Life Sciences Cloud works well for companies wanting standardized Life Sciences workflows out of the box, particularly if field reps require offline access in hospitals or surgical centers with connectivity restrictions. The pre-built structures still need customization to align with the actual operations of the medical device firm.
Sales Cloud provides flexibility to build systems matching your specific distribution model, patient support workflows, and regulatory requirements. This approach requires more initial configuration but delivers CRM precisely fitted to your operations. Most medical device companies discover their workflows differ significantly from pharmaceutical operations, making Sales Cloud customization more effective than adapting pre-built Life Sciences objects. Starting with Sales Cloud enables complete control over how you track devices through their lifecycle.
How long does CRM implementation take for a medical device company?
Implementation timelines vary significantly based on your supply chain complexity and operational requirements.
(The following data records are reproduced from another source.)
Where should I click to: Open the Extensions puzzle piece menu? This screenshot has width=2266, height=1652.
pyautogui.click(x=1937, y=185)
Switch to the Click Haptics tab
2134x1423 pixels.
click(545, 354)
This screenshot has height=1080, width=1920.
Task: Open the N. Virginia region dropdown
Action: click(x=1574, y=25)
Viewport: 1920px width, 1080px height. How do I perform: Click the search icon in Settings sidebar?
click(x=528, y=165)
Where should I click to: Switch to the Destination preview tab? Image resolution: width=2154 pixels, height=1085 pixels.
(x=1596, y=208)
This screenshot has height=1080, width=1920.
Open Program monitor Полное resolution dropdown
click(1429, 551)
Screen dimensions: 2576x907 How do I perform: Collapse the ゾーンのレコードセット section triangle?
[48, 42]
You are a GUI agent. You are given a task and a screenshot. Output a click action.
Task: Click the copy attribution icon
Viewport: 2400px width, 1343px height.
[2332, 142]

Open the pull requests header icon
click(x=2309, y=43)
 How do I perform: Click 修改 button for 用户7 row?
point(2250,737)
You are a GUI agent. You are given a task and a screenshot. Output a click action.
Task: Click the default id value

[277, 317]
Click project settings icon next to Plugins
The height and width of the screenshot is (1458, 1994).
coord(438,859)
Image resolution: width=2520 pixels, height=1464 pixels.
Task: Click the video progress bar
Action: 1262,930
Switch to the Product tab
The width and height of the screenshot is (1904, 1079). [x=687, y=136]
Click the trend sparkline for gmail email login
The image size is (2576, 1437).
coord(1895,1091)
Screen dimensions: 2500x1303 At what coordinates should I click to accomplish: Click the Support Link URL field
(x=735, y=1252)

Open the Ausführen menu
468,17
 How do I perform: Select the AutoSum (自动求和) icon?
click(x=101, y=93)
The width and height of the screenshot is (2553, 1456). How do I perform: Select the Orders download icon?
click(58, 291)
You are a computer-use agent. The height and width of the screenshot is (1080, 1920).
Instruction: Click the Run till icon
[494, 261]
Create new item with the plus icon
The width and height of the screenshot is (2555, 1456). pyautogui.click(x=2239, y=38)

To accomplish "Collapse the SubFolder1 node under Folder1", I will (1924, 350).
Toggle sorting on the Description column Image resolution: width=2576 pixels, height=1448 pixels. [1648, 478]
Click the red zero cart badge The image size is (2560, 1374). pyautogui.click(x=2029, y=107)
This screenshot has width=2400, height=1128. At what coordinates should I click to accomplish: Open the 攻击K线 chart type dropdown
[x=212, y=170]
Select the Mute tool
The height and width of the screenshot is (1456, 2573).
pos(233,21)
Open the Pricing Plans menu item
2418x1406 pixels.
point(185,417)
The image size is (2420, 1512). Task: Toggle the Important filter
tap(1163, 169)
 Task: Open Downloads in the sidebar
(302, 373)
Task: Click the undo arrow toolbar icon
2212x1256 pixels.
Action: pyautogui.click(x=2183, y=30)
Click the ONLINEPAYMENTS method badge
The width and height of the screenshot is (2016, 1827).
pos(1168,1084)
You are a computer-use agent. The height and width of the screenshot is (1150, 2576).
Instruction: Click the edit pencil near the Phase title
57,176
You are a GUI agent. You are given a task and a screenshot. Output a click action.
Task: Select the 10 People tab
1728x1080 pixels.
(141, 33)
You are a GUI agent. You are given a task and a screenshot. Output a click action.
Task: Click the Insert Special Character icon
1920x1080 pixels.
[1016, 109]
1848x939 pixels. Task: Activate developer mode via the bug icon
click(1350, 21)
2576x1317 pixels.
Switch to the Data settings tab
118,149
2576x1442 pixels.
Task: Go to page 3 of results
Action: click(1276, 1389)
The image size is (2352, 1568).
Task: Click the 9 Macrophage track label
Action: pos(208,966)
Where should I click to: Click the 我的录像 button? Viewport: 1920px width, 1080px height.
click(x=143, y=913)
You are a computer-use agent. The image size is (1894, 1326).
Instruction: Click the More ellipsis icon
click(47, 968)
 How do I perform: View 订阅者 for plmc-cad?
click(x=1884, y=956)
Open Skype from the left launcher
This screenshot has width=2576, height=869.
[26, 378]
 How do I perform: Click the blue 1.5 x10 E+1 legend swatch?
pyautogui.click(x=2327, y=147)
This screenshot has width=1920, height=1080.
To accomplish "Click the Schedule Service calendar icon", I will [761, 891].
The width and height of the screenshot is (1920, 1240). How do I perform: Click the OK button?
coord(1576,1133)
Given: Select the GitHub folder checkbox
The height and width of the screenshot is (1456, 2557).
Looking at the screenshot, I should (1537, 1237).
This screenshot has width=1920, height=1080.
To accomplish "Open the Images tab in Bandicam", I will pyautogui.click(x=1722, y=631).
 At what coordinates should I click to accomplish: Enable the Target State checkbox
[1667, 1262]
The number of systems requiring integration drives project duration more than any other factor.
Consider what needs to connect: manufacturing systems generating serial numbers, warehouse management platforms tracking inventory, ERP systems managing financial data, multiple distributor networks, specialty pharmacies fulfilling patient orders, shipping carriers providing tracking, complaint management systems for FDA reporting, and training platforms documenting patient education. Each integration requires API analysis, data mapping, testing, and validation.
Business model affects complexity. One-time device sales with straightforward distribution require less infrastructure than subscription models with recurring supply replenishment, patient support workflows, and automated refill scheduling. Companies needing immediate complaint tracking and adverse event reporting for regulatory compliance face longer implementations than those phasing in post-market surveillance later.
Realistic timelines range from 12 weeks for straightforward configurations to 6+ months for complex multi-system integrations. Medical device CRM implementation depends on your specific supply chain architecture, the number of systems requiring connection, and API availability from your partners. Implementation speed reflects your operational complexity, not system limitations.